第4回  How an Author Dealt with Plagiarism: A Case Study

第4回

How an Author Dealt with Plagiarism: A Case Study

 

When you submit a manuscript to a journal after years of research and months of collating the data, planning the structure, and writing the paper, feeling a sense of fulfilment is natural. Typically, all that is left till your research sees fruition in the form of publication in a journal is just the peer review process! On one hand, this is a comforting thought; there is just one more step! However, on the other hand, it can be disappointing if you do happen to face rejection(掲載拒否)at this final stage, and it is all the more devastating if this rejection is based on (what you know to be) a false allegation or claim. What would you do in such a situation?

This is exactly what happened to one author. She submitted her manuscript to an esteemed journal and received feedback. While the feedback of two of the three reviewers was positive and constructive, the infamous third reviewer proposed to the journal a rejection on grounds of plagiarism(剽窃). The author, the third reviewer stated in their report, seemed to have plagiarized (盗用)part of her data from a study published in 1990.

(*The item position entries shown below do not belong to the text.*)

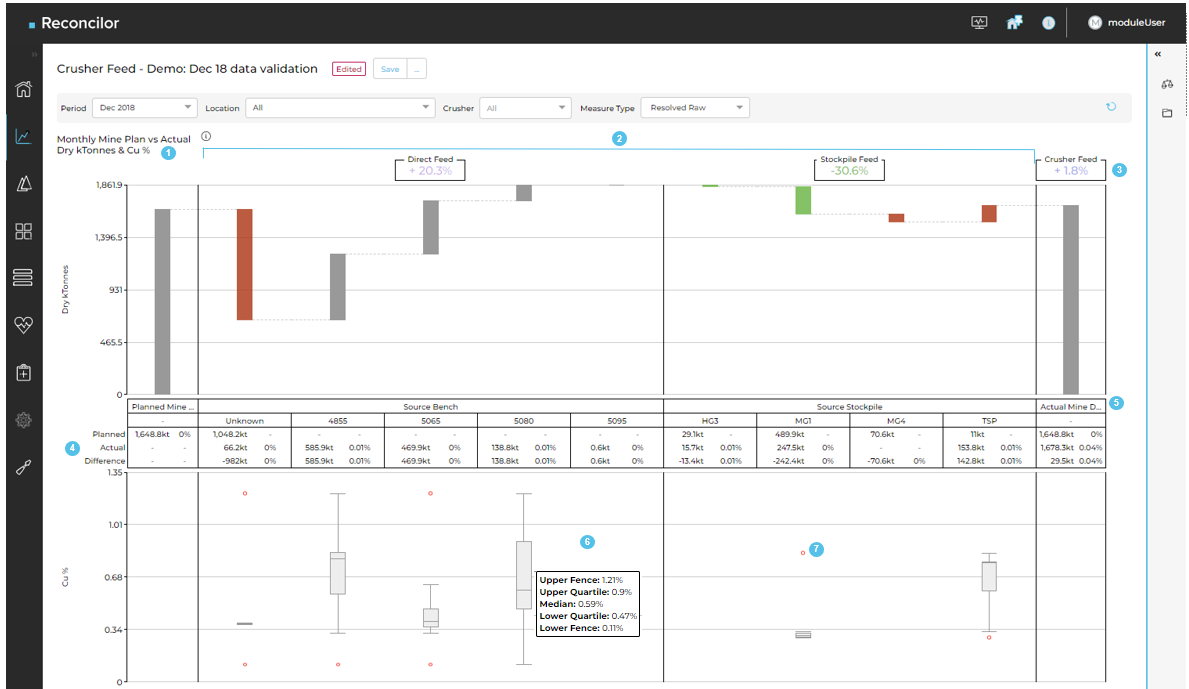Open the stockpiles triangle icon in sidebar
This screenshot has width=1189, height=689.
(x=23, y=184)
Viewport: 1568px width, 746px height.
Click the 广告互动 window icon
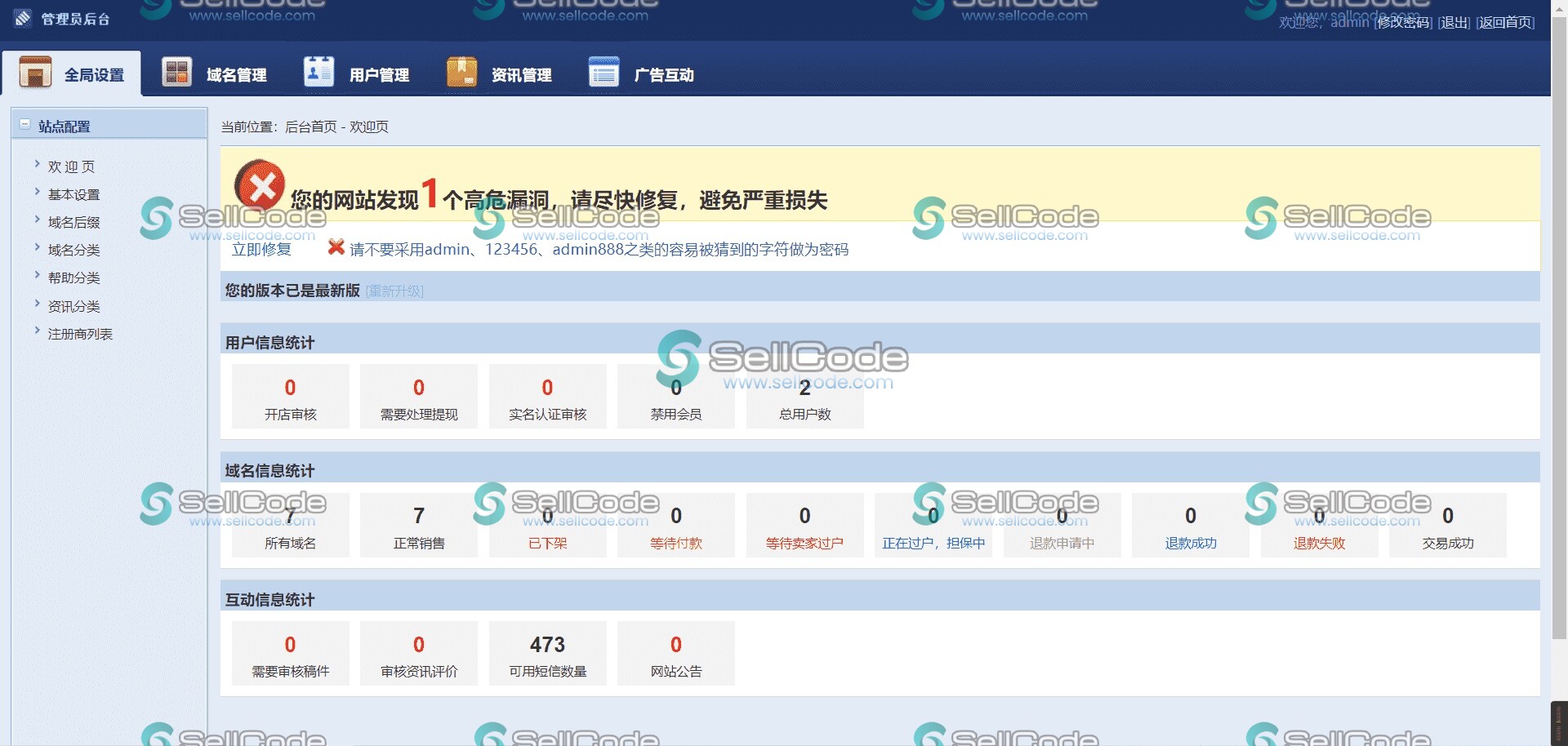coord(604,73)
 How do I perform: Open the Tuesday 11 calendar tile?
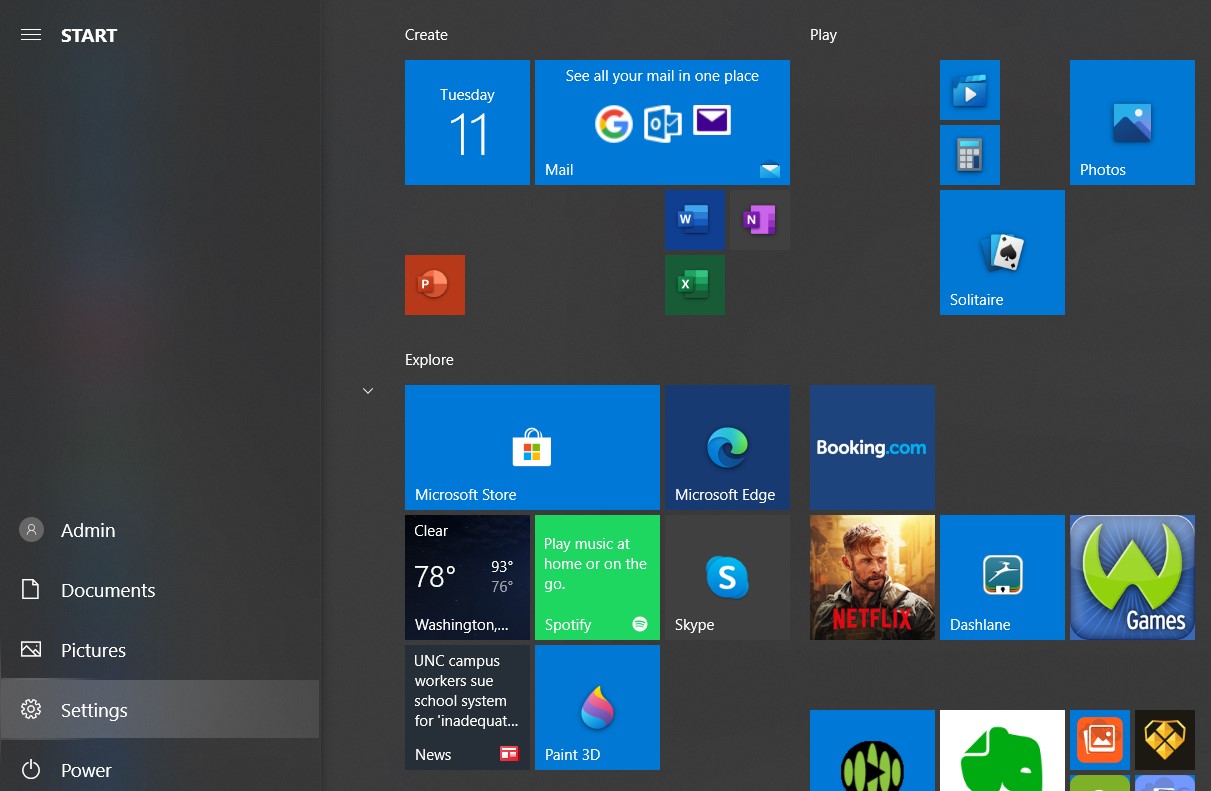tap(467, 122)
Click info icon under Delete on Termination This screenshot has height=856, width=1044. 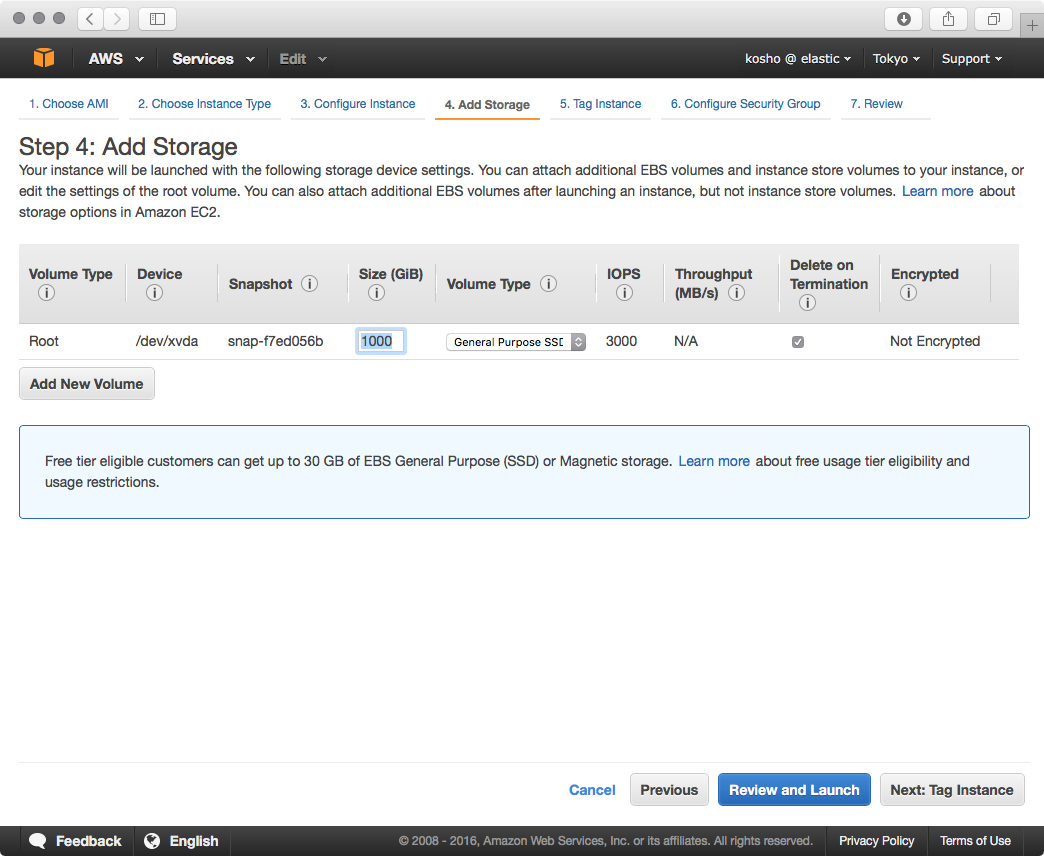807,302
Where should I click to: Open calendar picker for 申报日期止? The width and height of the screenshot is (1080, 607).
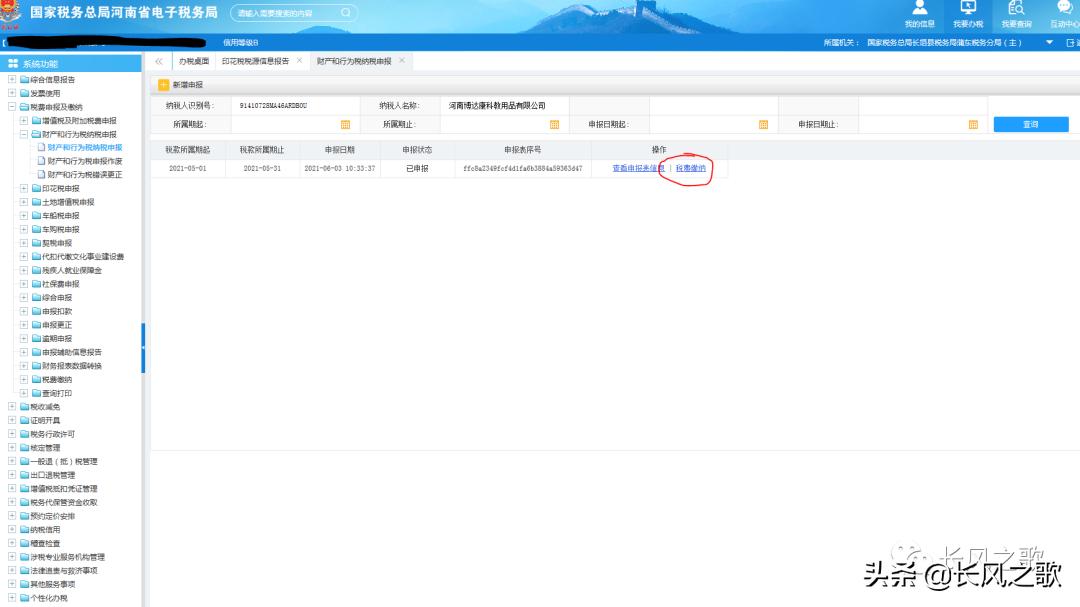[973, 125]
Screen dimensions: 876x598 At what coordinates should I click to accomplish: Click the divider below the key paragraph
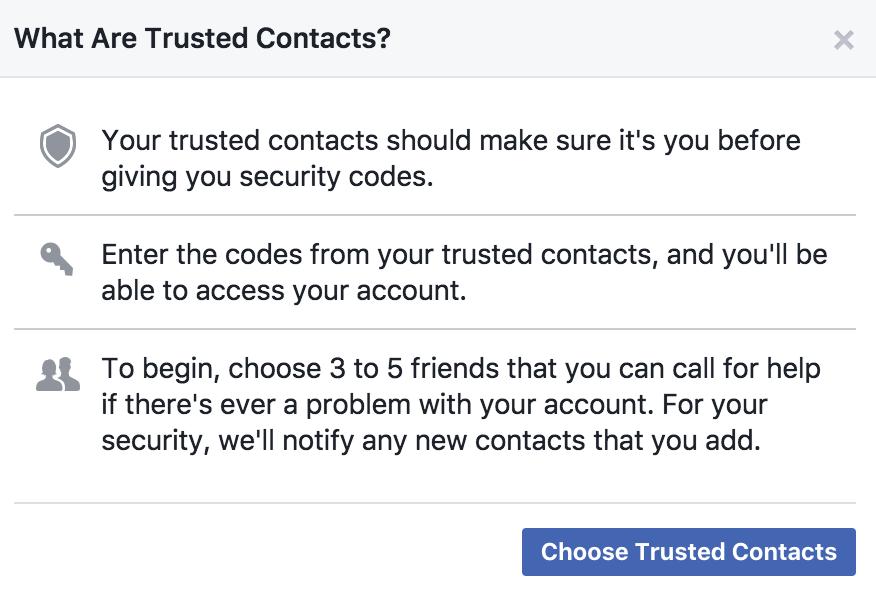(x=435, y=329)
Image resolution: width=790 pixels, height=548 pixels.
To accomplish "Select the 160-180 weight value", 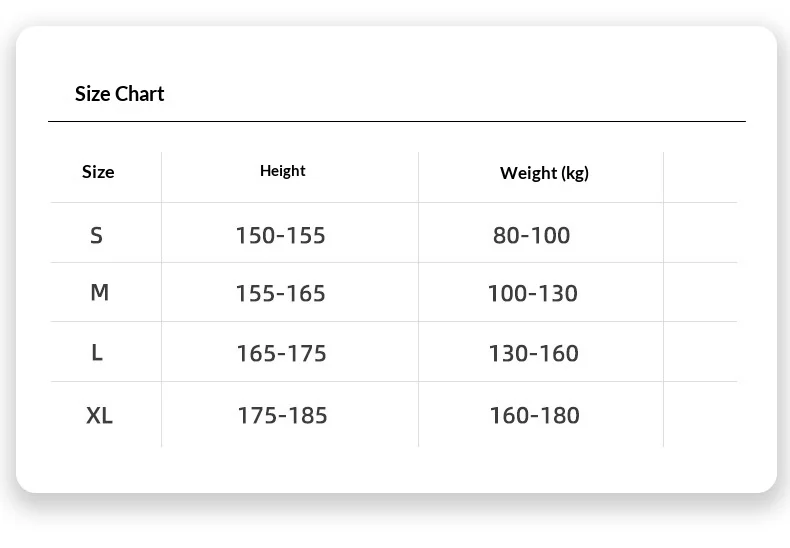I will [x=534, y=415].
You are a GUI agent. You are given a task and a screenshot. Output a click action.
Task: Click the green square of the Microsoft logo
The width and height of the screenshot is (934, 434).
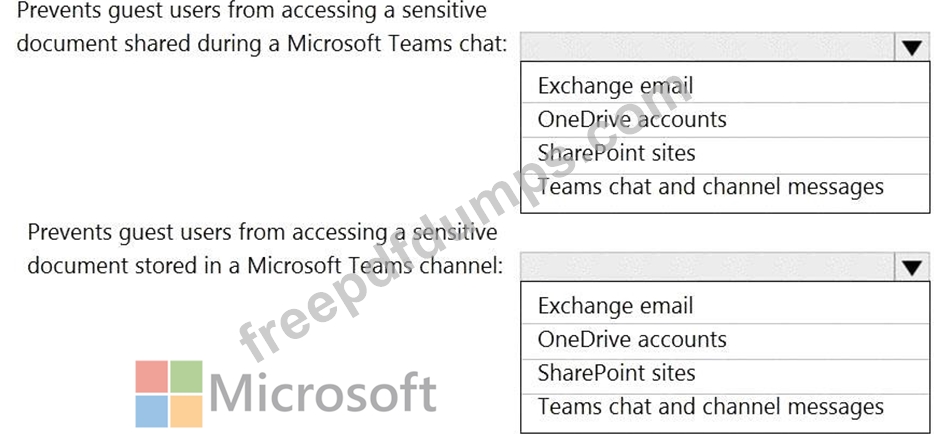pos(186,376)
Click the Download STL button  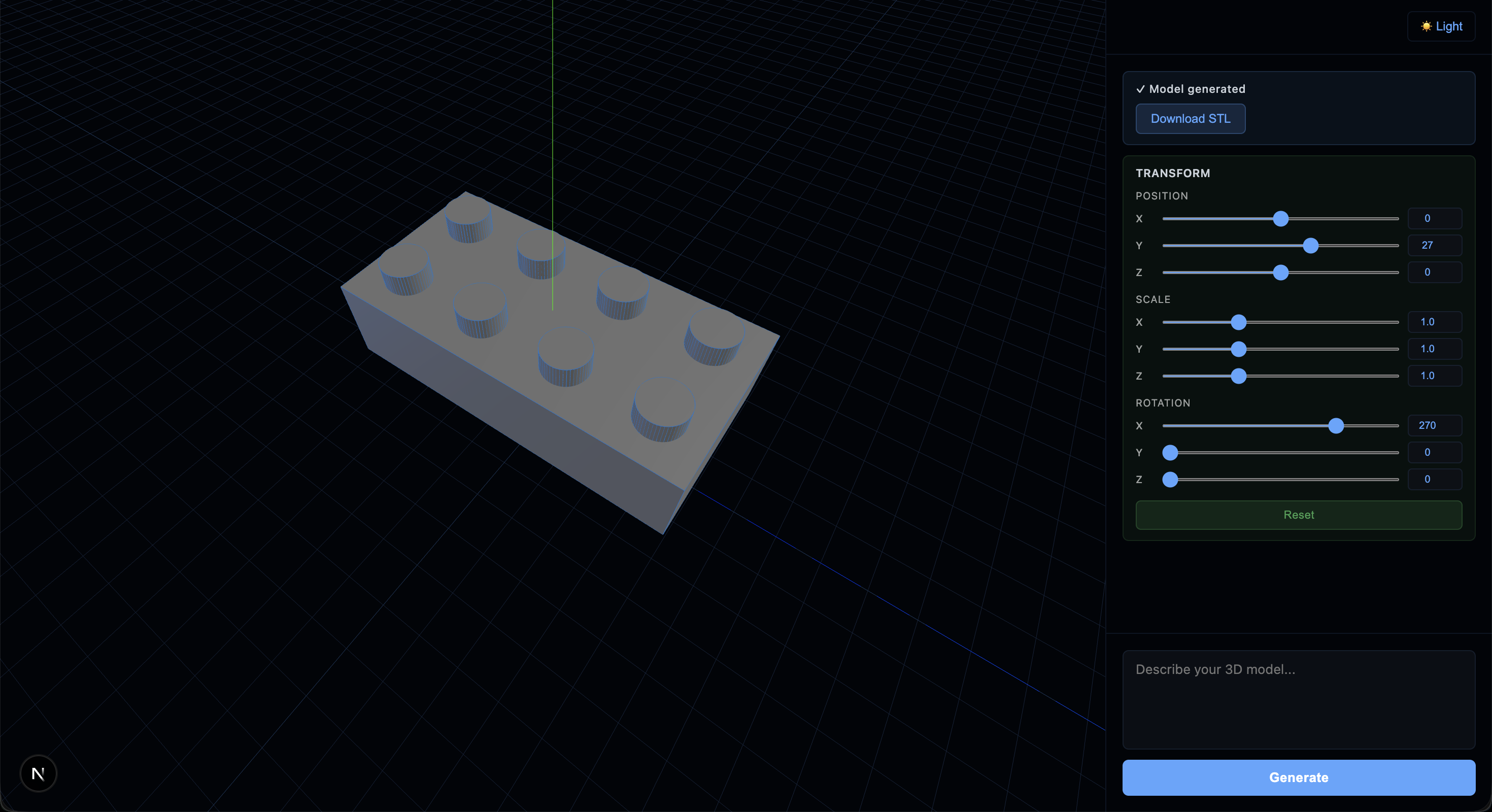[x=1190, y=119]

The author, as expected, was shocked. She knew that all of the experiments that went into the study were conducted by herself, and that the data was novel and her own. What made the third reviewer’s comments even more baffling was the fact that the author had used a reagent in her experiments that was only available in the markets post 2000, meaning that the 1990 paper suggested by the reviewer to have been the source of plagiarism could not in fact have used this reagent at all. The reviewer, however, suggested that he had never heard of this reagent and concluded that the data of her study was copied from the 1990 study.

What would you do if this happened to you? If you knew for sure that you have not plagiarised any information in your paper, and yet, a reviewer accused you of doing exactly that, how should you proceed?